*What to do:*
Using the entries that follow, write out the line containing "運営会社について (259, 1882)", the line containing "Cloud (139, 2195)", and every line between them, exactly and nothing else.
□ □ □
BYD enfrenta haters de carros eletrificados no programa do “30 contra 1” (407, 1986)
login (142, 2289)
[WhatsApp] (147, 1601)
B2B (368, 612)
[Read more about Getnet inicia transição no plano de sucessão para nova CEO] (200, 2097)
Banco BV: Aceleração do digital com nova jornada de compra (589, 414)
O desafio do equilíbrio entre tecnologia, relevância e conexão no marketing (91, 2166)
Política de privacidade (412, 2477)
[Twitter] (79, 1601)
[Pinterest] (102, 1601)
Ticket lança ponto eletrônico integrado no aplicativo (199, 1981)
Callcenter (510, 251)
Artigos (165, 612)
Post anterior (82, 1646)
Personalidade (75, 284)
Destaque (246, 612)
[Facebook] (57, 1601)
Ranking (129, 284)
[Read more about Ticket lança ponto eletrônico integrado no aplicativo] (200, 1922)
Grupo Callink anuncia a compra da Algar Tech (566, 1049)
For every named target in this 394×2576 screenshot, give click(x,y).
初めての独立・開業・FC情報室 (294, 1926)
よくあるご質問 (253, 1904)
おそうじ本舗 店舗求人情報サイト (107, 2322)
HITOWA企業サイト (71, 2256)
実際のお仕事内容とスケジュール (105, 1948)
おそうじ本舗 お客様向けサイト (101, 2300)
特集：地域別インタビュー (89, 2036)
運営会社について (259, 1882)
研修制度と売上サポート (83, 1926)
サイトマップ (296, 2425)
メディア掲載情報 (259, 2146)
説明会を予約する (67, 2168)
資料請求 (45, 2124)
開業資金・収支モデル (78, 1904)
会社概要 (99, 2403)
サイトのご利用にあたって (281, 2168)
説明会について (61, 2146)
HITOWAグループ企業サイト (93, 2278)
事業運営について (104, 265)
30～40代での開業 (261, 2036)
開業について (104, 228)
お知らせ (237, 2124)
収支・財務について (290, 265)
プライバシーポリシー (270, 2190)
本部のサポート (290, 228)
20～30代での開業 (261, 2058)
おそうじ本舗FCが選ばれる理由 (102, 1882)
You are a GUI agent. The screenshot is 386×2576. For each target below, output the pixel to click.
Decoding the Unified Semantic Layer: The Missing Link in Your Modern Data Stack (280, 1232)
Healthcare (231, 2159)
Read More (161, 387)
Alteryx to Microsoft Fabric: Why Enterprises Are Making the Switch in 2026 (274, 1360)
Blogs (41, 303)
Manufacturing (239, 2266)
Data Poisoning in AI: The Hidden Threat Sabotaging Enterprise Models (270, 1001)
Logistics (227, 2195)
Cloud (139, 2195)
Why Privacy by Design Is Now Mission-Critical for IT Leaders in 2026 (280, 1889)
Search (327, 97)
□ □ □
*Exercise output:*
運営会社について (259, 1882)
研修制度と売上サポート (83, 1926)
サイトマップ (296, 2425)
メディア掲載情報 (259, 2146)
説明会を予約する (67, 2168)
資料請求 (45, 2124)
開業資金・収支モデル (78, 1904)
会社概要 (99, 2403)
サイトのご利用にあたって (281, 2168)
説明会について (61, 2146)
HITOWAグループ企業サイト (93, 2278)
事業運営について (104, 265)
30～40代での開業 (261, 2036)
開業について (104, 228)
お知らせ (237, 2124)
収支・財務について (290, 265)
プライバシーポリシー (270, 2190)
本部のサポート (290, 228)
20～30代での開業 (261, 2058)
おそうじ本舗FCが選ばれる理由 (102, 1882)
You are a GUI agent. The screenshot is 386×2576. For each target below, output the pixel to click.
Decoding the Unified Semantic Layer: The Missing Link in Your Modern Data Stack (280, 1232)
Healthcare (231, 2159)
Read More (161, 387)
Alteryx to Microsoft Fabric: Why Enterprises Are Making the Switch in 2026 (274, 1360)
Blogs (41, 303)
Manufacturing (239, 2266)
Data Poisoning in AI: The Hidden Threat Sabotaging Enterprise Models (270, 1001)
Logistics (227, 2195)
Cloud (139, 2195)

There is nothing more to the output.